__SUPPLIED RECORDS__.
______

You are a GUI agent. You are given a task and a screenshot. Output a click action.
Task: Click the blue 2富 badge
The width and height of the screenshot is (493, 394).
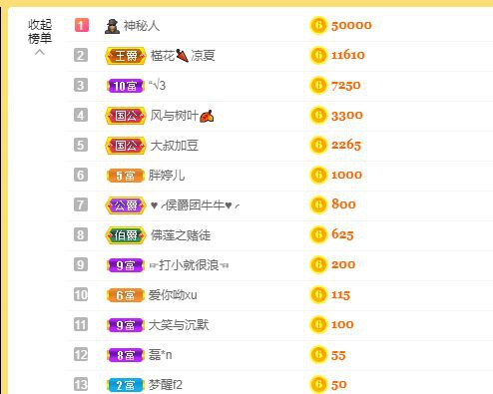pyautogui.click(x=126, y=385)
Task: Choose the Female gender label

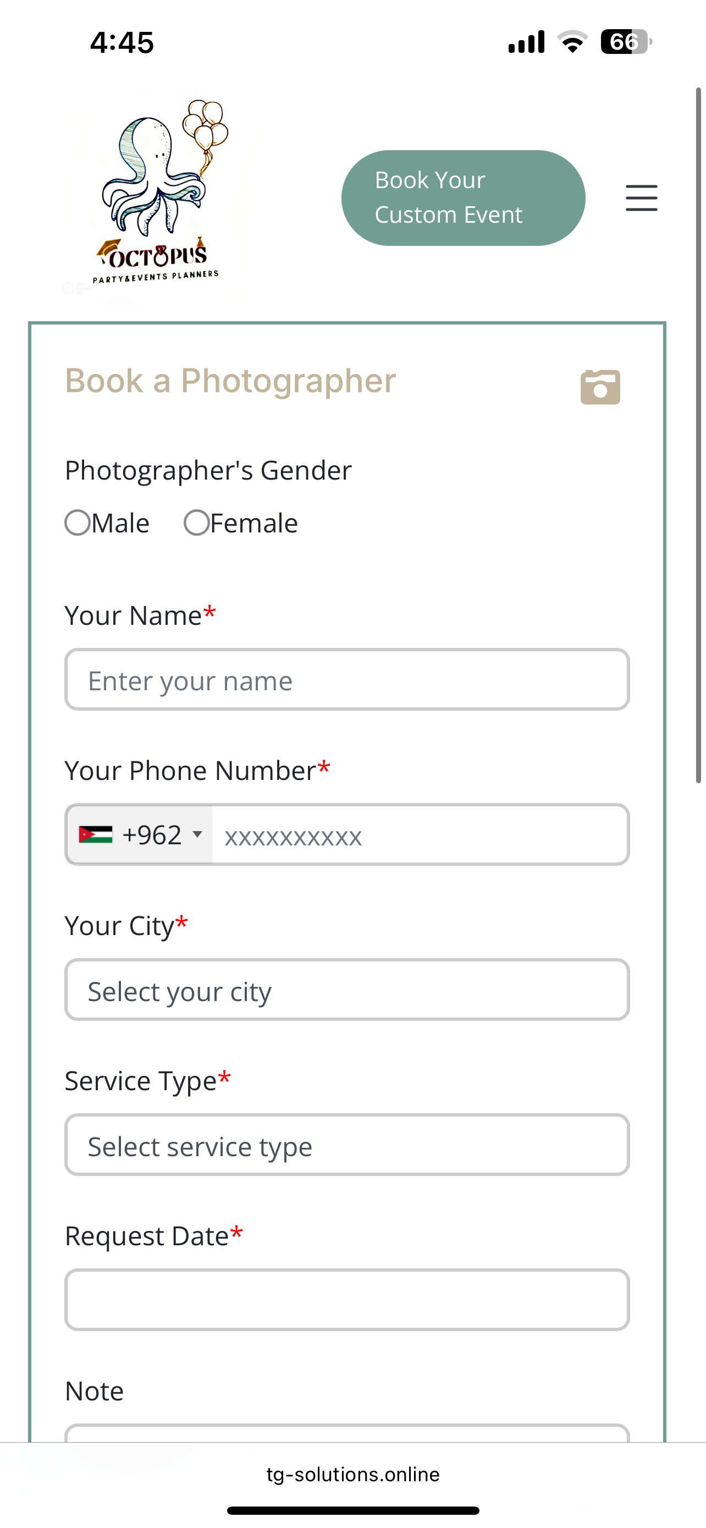Action: point(254,523)
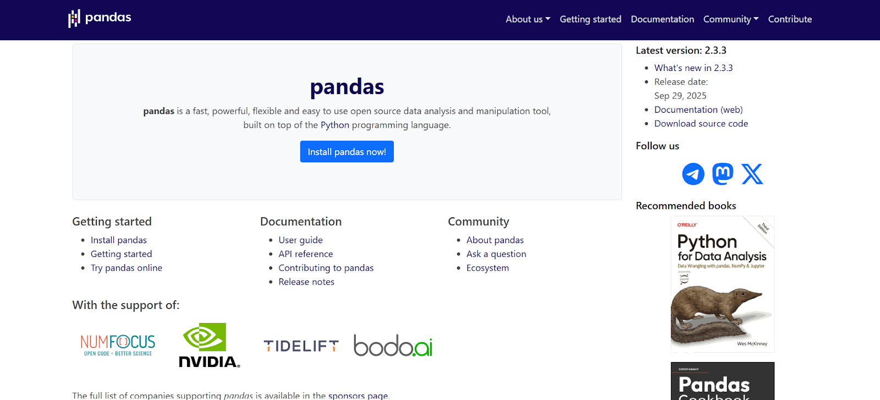This screenshot has height=400, width=880.
Task: Follow the Try pandas online link
Action: [126, 268]
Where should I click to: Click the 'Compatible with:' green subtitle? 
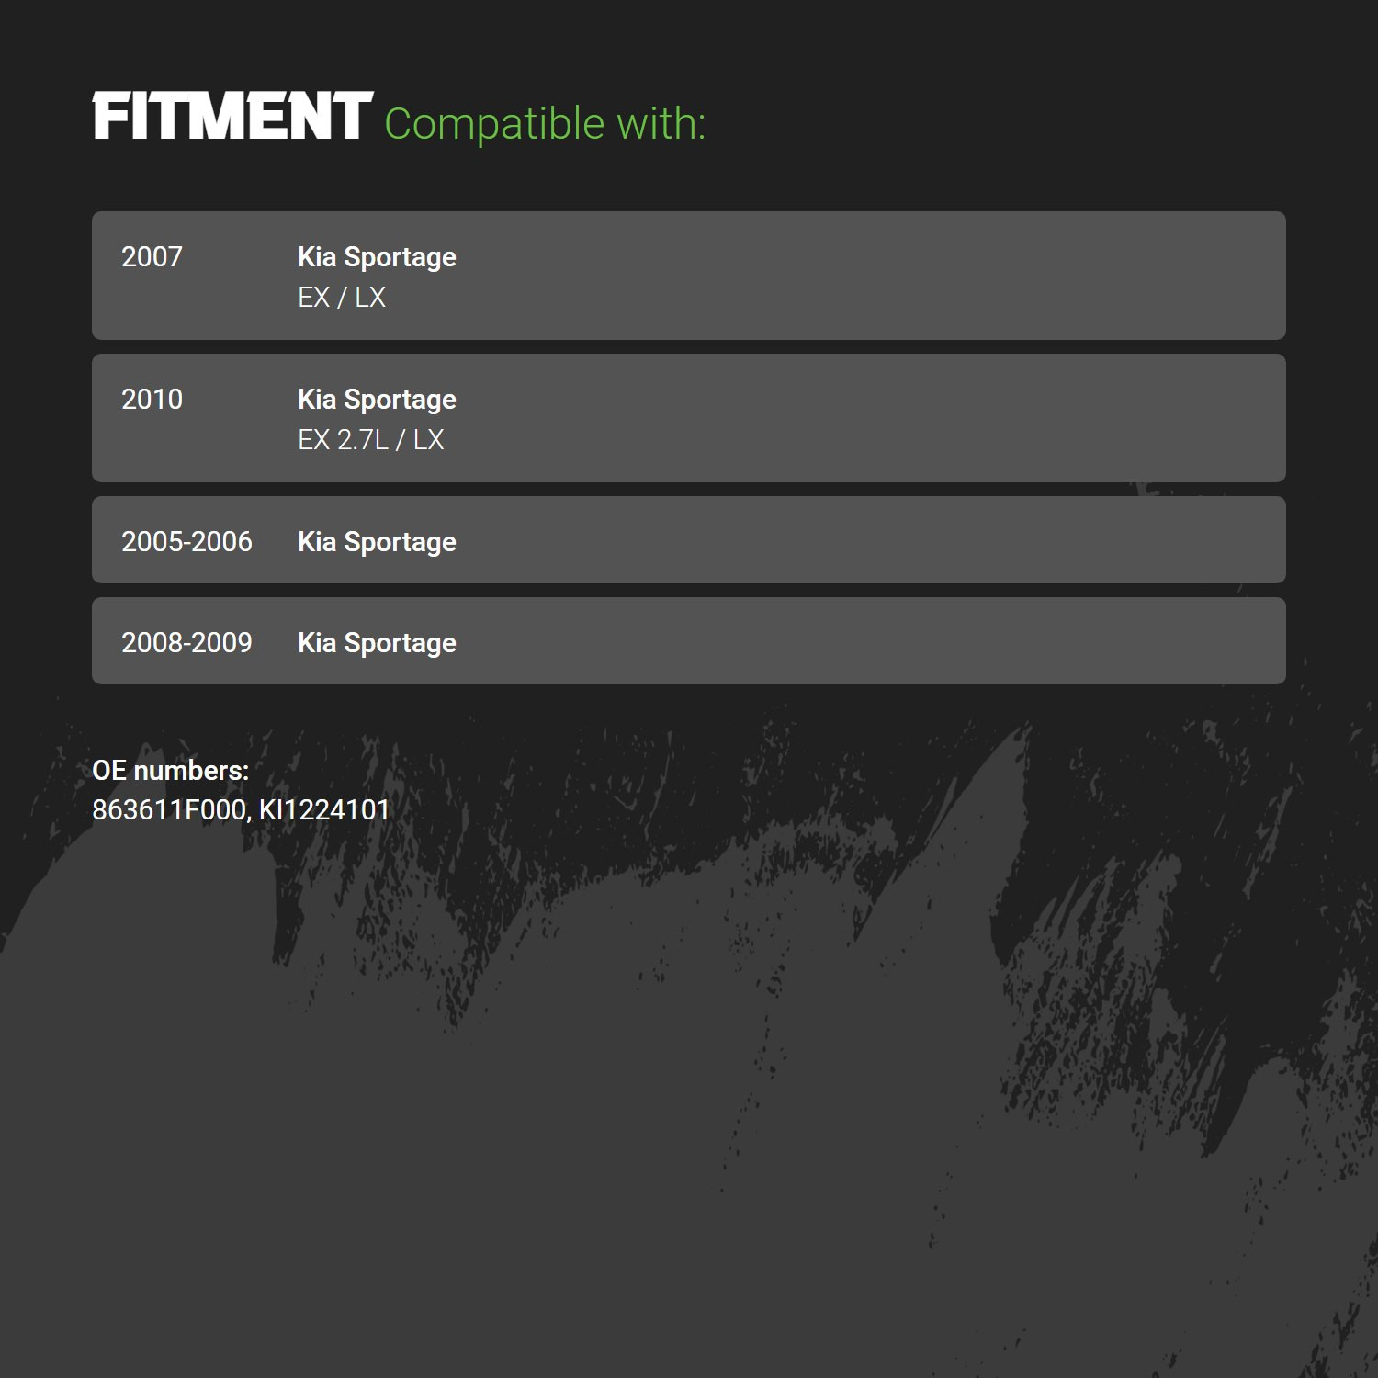tap(545, 124)
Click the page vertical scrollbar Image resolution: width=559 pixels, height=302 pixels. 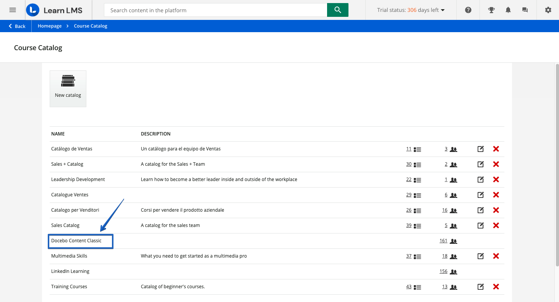pyautogui.click(x=557, y=165)
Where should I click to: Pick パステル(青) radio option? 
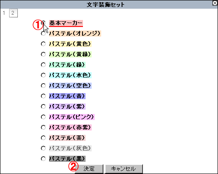(x=43, y=96)
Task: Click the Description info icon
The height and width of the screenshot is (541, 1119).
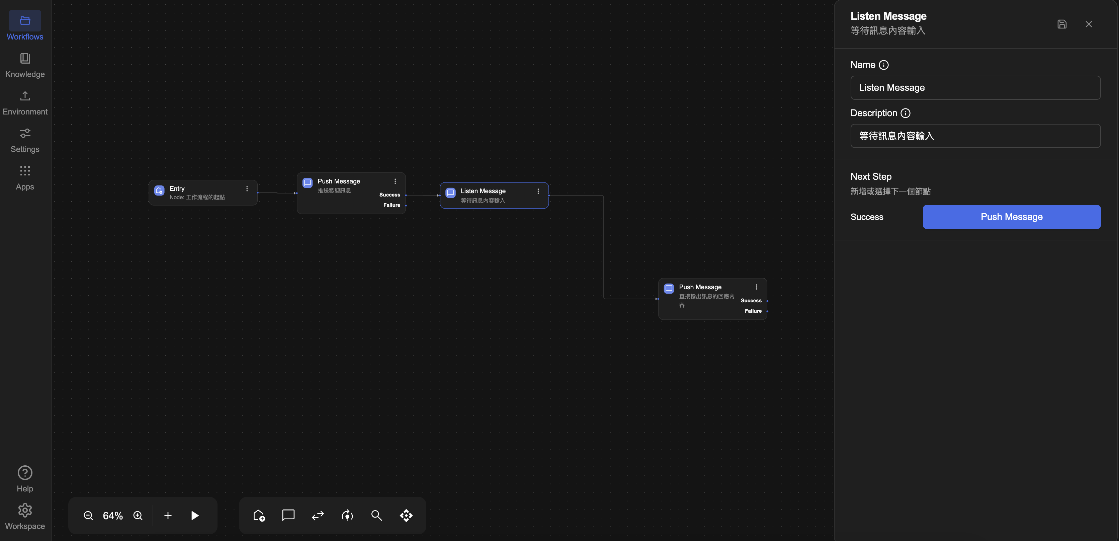Action: click(905, 113)
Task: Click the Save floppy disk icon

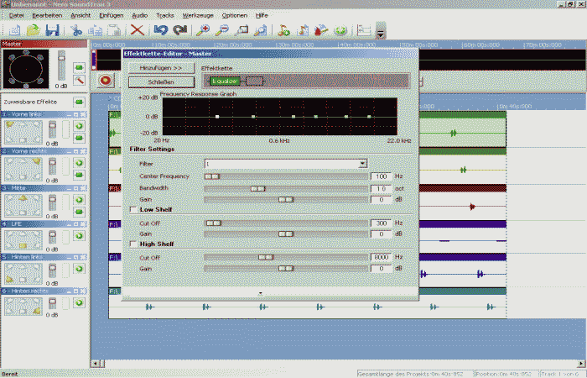Action: [52, 31]
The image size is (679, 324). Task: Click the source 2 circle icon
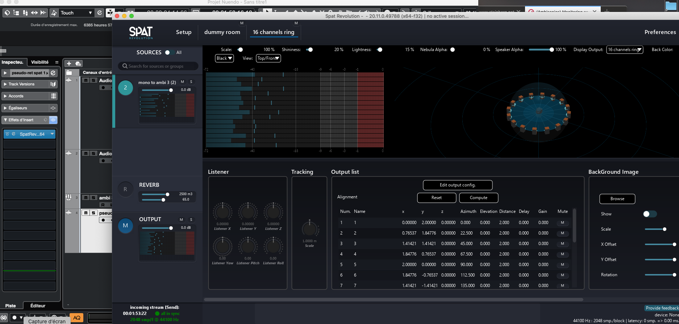125,88
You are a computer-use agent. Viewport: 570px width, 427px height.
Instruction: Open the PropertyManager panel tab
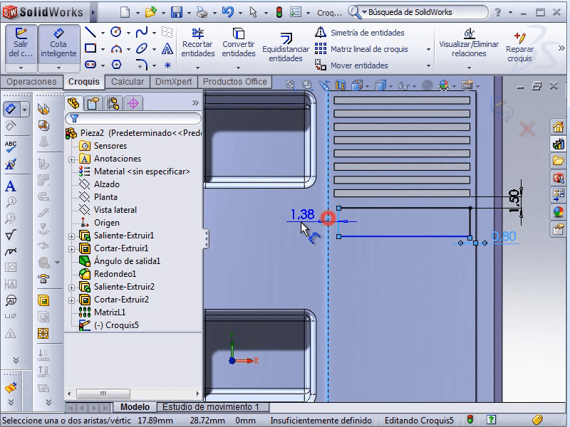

______

__YOUR TASK__.
Copy the lines from the one containing "Task: Click the Save floppy disk icon" through the end of the lines, leaving out the pictures.

__COMPLETE ANSWER__.
Task: Click the Save floppy disk icon

Action: [52, 31]
The image size is (679, 324). Task: Click the source 2 circle icon
125,88
You are a computer-use agent. Viewport: 570px width, 427px height.
Instruction: Open the PropertyManager panel tab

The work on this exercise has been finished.